Les récents audits de la Cour suprême des comptes iranienne sur le budget 2023 montrent que le nombre d’entreprises publiques déficitaires a atteint 134, la majorité des pertes étant imputables à six entreprises, dont la « Subsidy Targeting Organization ».
« L’approbation budgétaire » fait référence au processus d’examen de la conformité des performances financières du gouvernement avec la loi budgétaire approuvée.
Selon l’agence de presse Mizan, l’organe officiel du pouvoir judiciaire iranien, la loi budgétaire avait prévu des pertes pour 17 entreprises publiques. Cependant, les états financiers révèlent que le nombre d’entreprises déficitaires est passé à 134, leurs pertes ayant été multipliées par près de 17.
Selon la Cour suprême des comptes, une entité sous la surveillance du parlement, la majeure partie de ces pertes est concentrée dans six entreprises publiques, qui représentent à elles seules environ 80 % des pertes totales.

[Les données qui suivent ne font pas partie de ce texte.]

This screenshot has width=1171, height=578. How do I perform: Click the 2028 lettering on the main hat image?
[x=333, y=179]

La Government Trading Corporation of Iran et la Subsidy Targeting Organization sont les entités les plus déficitaires.
Viennent ensuite l’Iranian Health Insurance Organization et la Thermal Power Holding Company.

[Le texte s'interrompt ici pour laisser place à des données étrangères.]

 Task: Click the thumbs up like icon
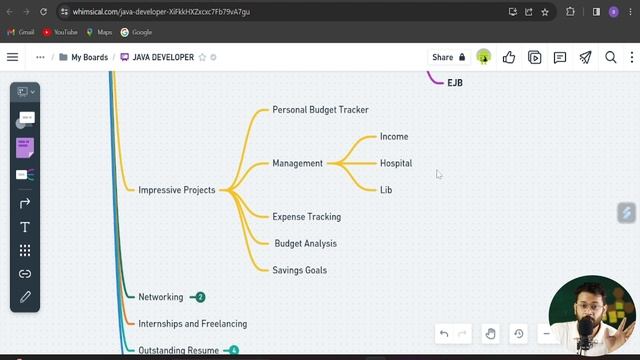coord(509,58)
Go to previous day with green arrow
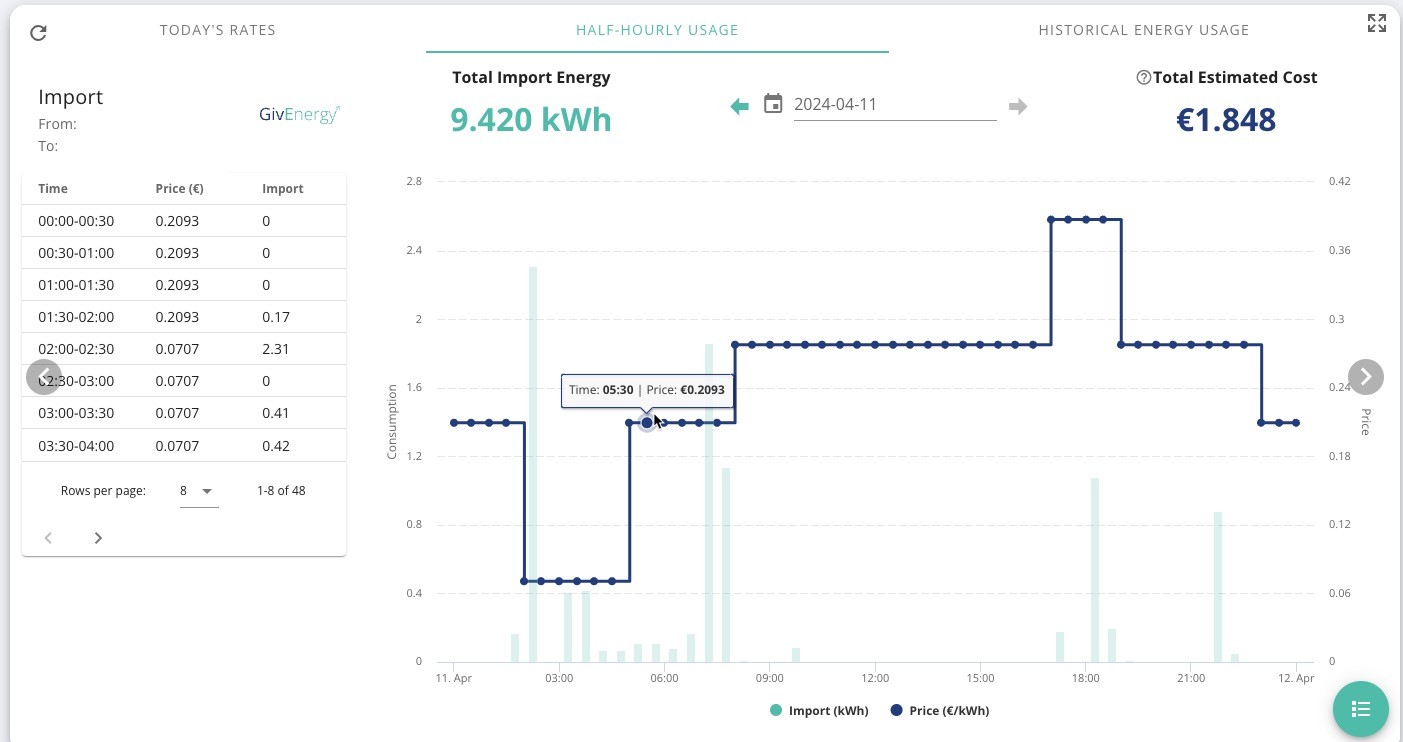The height and width of the screenshot is (742, 1403). (x=739, y=106)
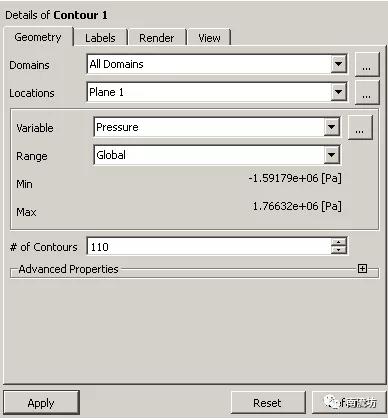Switch to the Render tab
The height and width of the screenshot is (420, 388).
(157, 38)
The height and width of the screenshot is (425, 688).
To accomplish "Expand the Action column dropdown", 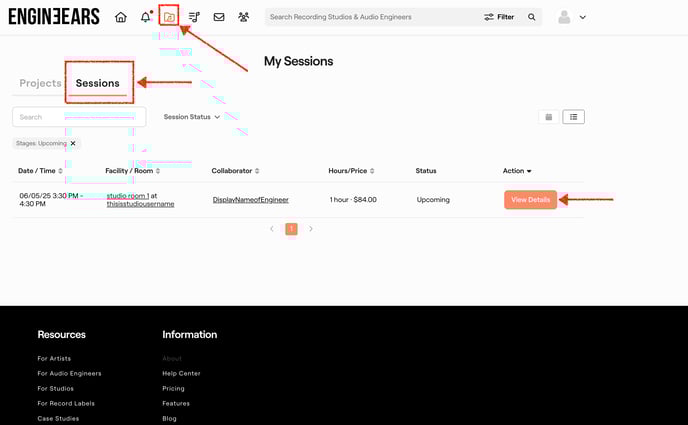I will 517,171.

La Islamic Republic of Iran Broadcasting (IRIB) et l’Armed Forces Medical Services Organization figurent également parmi les six entités publiques affichant les plus hauts niveaux de pertes.
Les pertes des entités financées par l’État proviennent du déséquilibre entre leurs dépenses et le budget alloué.
Les experts attribuent les dépassements budgétaires et les pertes de ces entreprises à une mauvaise surveillance de leurs opérations, à un manque de responsabilité et de transparence financière.
Ces entreprises sont en grande partie gérées par le Corps des gardiens de la révolution islamique (IRGC), dont la mission première est de réprimer la population et de prévenir la montée des manifestations.